Reps. Denise Harlow, I-Portland, and Ralph Chapman, U-Brooksville, confirmed their withdrawal from the party Friday in messages to the Bangor Daily News.

Though unenrolling, Harlow said she “continue[s] to to be aligned with the core Democratic Party values.”

The move leaves the House with 71 Republican representatives, 75 Democratic representatives and then the five unaffiliated representatives, including three Independents, one Common Sense Independent and one unenrolled, according to the House legislative website.

The shift means a party-line vote no longer constitutes a majority for Democrats. If all Democrats vote together, they would need support from one of the five unaffiliated representatives to get to a majority of 76.

Harlow said unenrolling — though a very simple process — was not one she took lightly, with a generations-long history of Democratic politics in her family. Her father served three terms on the Portland City Council and three terms in the Legislature.
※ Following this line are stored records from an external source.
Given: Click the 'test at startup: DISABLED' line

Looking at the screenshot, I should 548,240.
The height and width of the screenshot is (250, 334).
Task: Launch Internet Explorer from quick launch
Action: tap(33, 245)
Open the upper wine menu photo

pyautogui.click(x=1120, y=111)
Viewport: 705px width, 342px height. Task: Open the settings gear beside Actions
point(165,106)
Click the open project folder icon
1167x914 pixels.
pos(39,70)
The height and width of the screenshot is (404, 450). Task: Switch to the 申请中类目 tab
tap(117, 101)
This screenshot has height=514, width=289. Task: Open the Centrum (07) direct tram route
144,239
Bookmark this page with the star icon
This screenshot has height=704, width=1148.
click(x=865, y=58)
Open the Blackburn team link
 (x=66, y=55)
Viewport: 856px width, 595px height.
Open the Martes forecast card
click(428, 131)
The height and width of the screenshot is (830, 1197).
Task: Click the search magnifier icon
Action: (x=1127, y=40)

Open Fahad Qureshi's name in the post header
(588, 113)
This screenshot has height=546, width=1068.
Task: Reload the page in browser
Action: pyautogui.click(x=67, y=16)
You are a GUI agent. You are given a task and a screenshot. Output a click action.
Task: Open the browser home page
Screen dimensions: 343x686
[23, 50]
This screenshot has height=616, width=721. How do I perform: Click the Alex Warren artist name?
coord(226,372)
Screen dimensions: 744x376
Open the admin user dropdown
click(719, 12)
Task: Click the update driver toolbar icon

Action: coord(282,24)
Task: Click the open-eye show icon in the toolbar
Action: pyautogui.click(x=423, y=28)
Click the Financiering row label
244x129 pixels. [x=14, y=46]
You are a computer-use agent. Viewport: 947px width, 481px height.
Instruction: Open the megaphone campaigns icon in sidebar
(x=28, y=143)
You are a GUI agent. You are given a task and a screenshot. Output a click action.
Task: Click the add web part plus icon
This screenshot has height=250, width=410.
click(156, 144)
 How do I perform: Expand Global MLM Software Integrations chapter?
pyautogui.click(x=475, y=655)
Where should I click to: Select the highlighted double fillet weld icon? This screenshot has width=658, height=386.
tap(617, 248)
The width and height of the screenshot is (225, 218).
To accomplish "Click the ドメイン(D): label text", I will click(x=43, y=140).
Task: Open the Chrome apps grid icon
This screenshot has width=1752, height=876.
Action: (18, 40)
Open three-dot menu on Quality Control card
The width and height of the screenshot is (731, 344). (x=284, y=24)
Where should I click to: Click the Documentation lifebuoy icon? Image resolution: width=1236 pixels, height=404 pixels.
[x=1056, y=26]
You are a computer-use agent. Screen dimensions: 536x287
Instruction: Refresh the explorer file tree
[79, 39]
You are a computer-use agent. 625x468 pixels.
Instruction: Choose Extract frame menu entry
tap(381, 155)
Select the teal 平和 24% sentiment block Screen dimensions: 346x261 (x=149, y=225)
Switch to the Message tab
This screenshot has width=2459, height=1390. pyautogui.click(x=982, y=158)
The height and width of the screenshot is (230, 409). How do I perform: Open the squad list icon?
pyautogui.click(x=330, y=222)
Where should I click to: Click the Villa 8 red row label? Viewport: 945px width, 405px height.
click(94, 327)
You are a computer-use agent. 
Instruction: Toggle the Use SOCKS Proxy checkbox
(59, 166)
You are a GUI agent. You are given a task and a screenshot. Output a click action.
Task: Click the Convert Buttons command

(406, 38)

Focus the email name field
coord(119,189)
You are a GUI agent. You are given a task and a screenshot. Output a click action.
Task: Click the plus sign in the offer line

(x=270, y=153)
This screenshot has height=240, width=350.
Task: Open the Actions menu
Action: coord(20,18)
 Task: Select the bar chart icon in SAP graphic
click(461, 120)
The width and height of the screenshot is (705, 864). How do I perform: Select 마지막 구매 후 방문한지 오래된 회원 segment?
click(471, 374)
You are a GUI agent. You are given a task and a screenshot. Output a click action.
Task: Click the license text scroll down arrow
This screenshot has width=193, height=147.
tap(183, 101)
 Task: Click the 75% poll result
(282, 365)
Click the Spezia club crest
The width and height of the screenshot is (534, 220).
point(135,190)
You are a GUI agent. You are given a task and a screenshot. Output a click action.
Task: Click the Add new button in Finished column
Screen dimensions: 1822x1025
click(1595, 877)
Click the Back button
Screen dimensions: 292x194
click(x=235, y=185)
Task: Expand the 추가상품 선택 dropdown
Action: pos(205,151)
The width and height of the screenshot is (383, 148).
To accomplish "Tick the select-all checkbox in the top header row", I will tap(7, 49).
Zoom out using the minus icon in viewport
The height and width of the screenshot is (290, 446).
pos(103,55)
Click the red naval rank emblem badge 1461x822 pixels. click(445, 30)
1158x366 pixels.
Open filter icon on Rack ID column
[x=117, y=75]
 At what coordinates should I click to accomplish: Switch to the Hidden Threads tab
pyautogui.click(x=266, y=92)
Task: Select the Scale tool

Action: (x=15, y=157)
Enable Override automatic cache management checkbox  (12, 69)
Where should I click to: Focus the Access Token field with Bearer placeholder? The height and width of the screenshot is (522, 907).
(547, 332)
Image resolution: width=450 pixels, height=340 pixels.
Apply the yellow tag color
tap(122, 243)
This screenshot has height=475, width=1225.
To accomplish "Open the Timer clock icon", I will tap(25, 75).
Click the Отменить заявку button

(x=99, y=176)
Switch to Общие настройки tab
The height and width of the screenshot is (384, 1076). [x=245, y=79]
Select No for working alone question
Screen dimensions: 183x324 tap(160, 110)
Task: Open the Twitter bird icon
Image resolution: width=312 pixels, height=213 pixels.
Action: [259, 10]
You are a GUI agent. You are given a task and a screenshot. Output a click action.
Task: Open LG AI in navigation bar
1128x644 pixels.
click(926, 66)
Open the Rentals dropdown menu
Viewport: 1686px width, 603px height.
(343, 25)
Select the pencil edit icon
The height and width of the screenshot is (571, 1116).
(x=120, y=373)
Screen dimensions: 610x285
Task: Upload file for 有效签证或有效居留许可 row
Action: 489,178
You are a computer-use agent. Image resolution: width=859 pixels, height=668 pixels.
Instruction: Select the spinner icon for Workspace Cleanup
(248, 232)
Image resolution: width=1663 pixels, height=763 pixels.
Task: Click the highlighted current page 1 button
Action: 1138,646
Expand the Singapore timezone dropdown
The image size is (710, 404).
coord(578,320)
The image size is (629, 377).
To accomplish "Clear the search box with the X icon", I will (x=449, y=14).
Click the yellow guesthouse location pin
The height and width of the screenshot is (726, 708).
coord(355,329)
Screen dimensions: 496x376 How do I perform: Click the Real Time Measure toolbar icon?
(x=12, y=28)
“There is a long-term systematic problem in the building where individual thinkers are often marginalized,” Harlow said. “We all have unique and important perspectives and I do not want that to be forgotten.”

After more than six years representing part of Portland in the Legislature, Harlow said she is also concerned by the influence lobbyists had over the legislative process.

Harlow declined to elaborate with any examples of the reasons for her withdrawal, which she officially completed on Monday.

Sara Gideon, the Democratic Speaker of the House, called the withdrawal of Harlow and Chapman disappointing.

“I’m disappointed that Rep. Harlow and Rep. Chapman have unenrolled from the Democratic Party, but I respect their decision and value their friendship. I have always admired their progressive values and the passion they bring to their work,” Gideon wrote in a statement. “Democrats will continue to staff them and our door is always open to them. I look forward to continuing to work with them on issues that matter to all of us.”

Chapman was not immediately available for comment Friday morning.


Harlow said she was aware of Chapman’s withdrawal but said the decisions were not coordinated.

“Obviously we’re colleagues and we do speak, but we’re individual people and we make individual decisions,” Harlow said.

BDN writer Michael Shepherd contributed to this report.